The Danish architect and artist, Thorvald Bindesbøll is commissioned to design the label that will redefine the look of Carlsberg beer forever. During the same year, Carlsberg also becomes the first Danish brewery to receive an appointment to supply beer to the Royal Danish Court. The crown in the Carlsberg label is a testament to this prestigious honor. Carlsberg's natural ingredients are symbolized by the label's hopleaf. For J.C. Jacobsen and son Carl, the look of the Carlsberg estate was also very important. Both father and son believed that attractive surroundings like art could raise a man's spirit. They wanted to explore new architectural styles for their industrial buildings and strove to create an aesthetic brewery.
Carl Jacobsen wanted to prove that a factory's chimney could be a work of art. He had Carlsberg's famous twisting chimney built in 1900. The star gate at the original entrance bears the symbol of the 12 pointed star. The 12 pointed star is the trademark of old Carlsberg. Carl Jacobsen's elephant tower is perhaps the best-known building on the estate. The elephants symbolise Carl's four surviving children. Jacobsen chose the symbol of the elephant because it represented strength, loyalty and industriousness; the perfect match to his motto Laboremus Pro Patria (let us work for our country).
Carlsberg establishes an export department and regular visits to import agents are initiated
Bottle agreements are signed with companies in Ireland, Gibraltar and Malta to bottle Carlsberg beer for their local markets
First overseas licence is given and Carlsberg is brewed for the first time outside Denmark at the Photiades Breweries in Cypres
Between the years 1968-1981, Carlsberg increases its international focus by opening up breweries in various parts of the world. The first overseas brewery opens in 1968. In 1972, 1974 and 1981, Carlsberg opens up breweries in Malaysia, the UK and Hong Kong, respectively.

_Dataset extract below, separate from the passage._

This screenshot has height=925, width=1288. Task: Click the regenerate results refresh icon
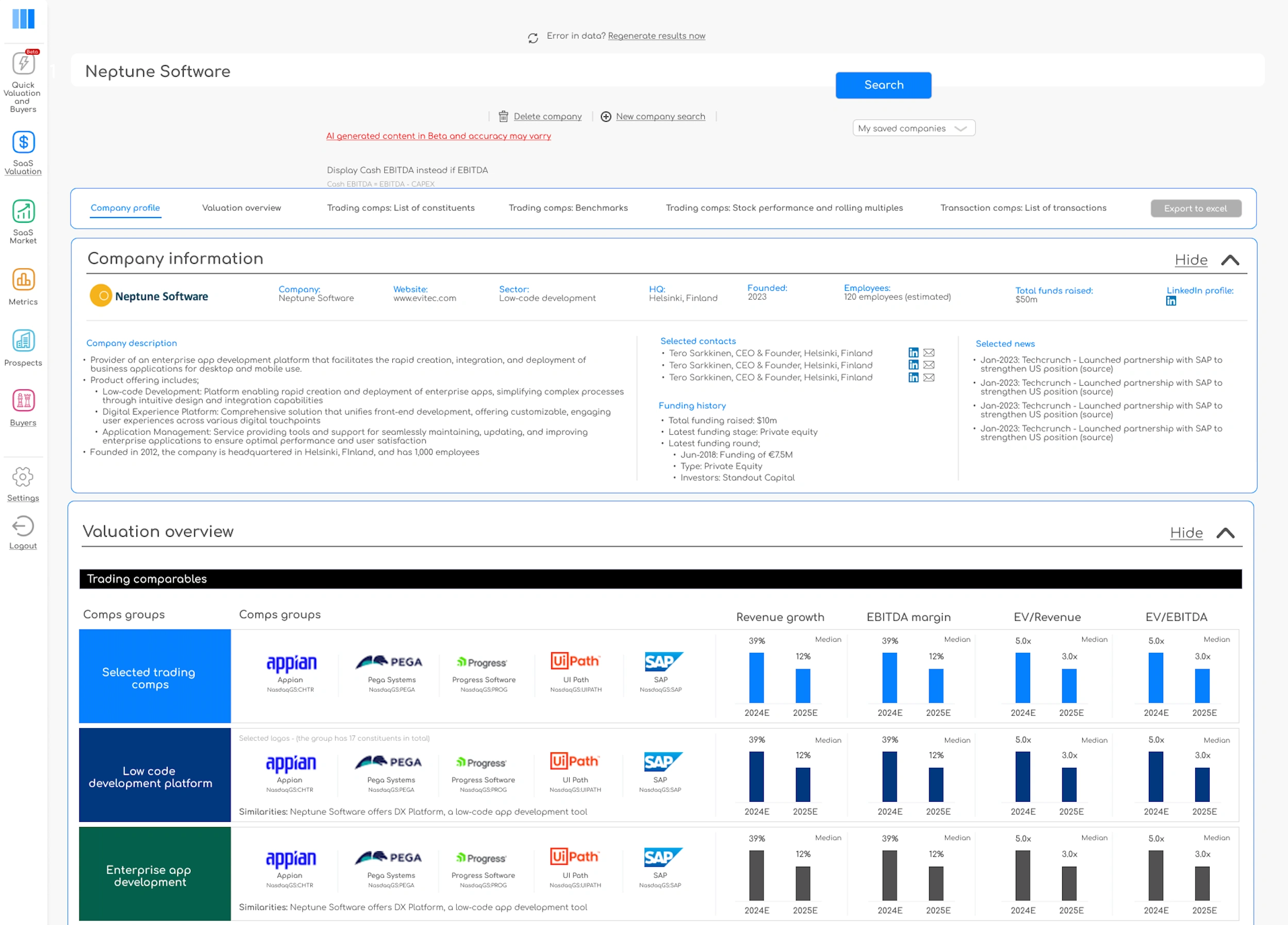coord(533,38)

In the period after 1976, sales of Carlsberg and Tuborg outside Denmark exceed domestic sales by far. The success of Carlsberg and Tuborg's products in all parts of the world is attributed to the quality consciousness, the know-how and the technological proficiency.
Carlsberg's international presence continues to grow in the 1990s as the company increases the degree of ownership or acquires new shareholdings in breweries in Portugal, Sweden, Italy, Vietnam, China, Poland, Latvia and Croatia.